Moreover, Redfield argued that the books cannot be tested according to the Roth decision as appealing to the “average person’s” prurient interest. “They appeal to the elderly, the impotent and the perverse. Must one be judged by what offends others?” Indeed, can books that actually bore the average person be adjudged obscene because they rouse the prurient interest of what Justice Abe Fortas delicately called “special groups”?

Dreary Chore. With a sigh, Earl Warren called for arguments in the third case: Publisher G. P. Putnam’s Sons’ appeal from Massachusetts’ ban on Fanny Hill, the enduring (1749) erotic bestseller that has been ruled non-obscene in New York.
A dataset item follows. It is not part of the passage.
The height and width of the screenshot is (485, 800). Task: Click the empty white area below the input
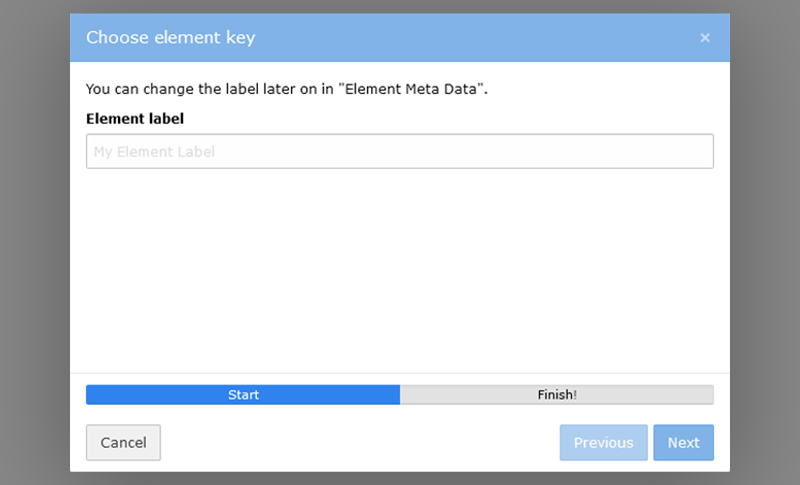399,270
For the publisher, Lawyer Charles Rembar breezily announced: “I bring you a case in which it is not necessary to read the book.” Commented Justice John M. Harlan: “Maybe I wasted my time reading it in advance.” Undaunted, Rembar argued that all sorts of experts have long since attested to Fanny’s social importance in “the development of the English novel.” Publishers should not be saddled with conflicting state opinions, insisted Rembar.
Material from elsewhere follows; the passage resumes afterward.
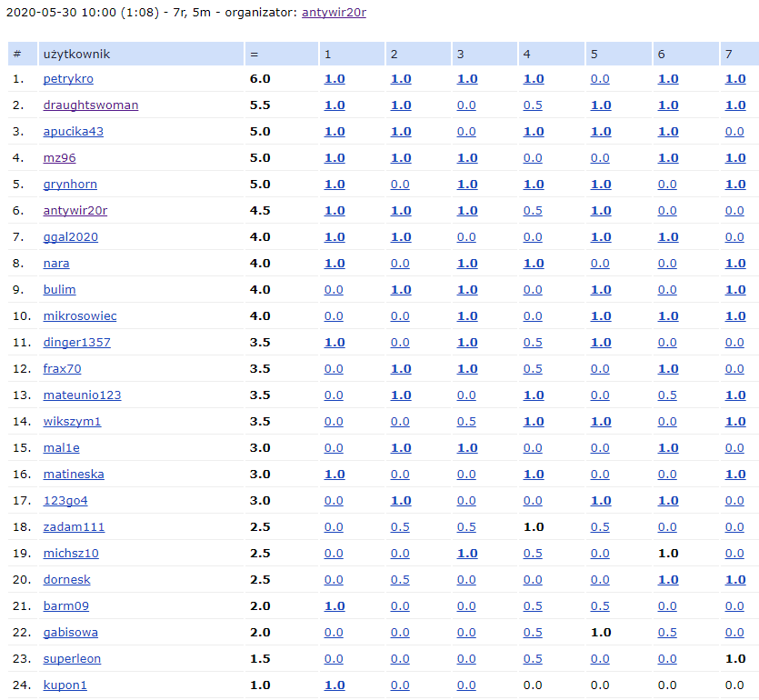Open superleon player profile
The width and height of the screenshot is (759, 700).
pos(72,659)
By contrast, Massachusetts Assistant Attorney General William I. Cowin urged the court to view Fanny as an obscene “narration by a prostitute of the particulars of her trade”—a nonstop romp through 50 acts of sexual inter course, or one every 51 pages. Whatever experts say, Cowin insisted, the Justices must plow through Fanny themselves. “I know it’s a dreary chore,” he said. Worse than that, fretted Justice Hugo Black, as he asked “how the court is going to do all this censorship and do anything else.”

Needed Laughter. Justices Black and Douglas would solve the problem by declaring that the First Amendment is no more embarrassed by the publication of prurient pornography than by pink politics. Both activities are fully protected, the two dissenters argued in Roth. While they recognize state power to regulate public morals, they would draw the line when state prohibitions go beyond overt behavior, such as public nudity, and enter the realm of ideas. In their view, obscenity lies in that realm and is thus protected by the national Constitution.

Notre Dame Law School Dean Jo seph O’Meara offered another way out. In a recent comment on Jacobellis, O’Meara urged the court to restore local option in obscenity cases and “recognize the jury as the authentic alter ego of the community, reflecting its morals and mores more truly than even the wisest of judges.”

The Black-Douglas position might open the court to criticism for seeming to encourage pornography. Conversely, the O’Meara position might encourage local censorship of legitimate literature. The court needs an honorable compromise—but what is it?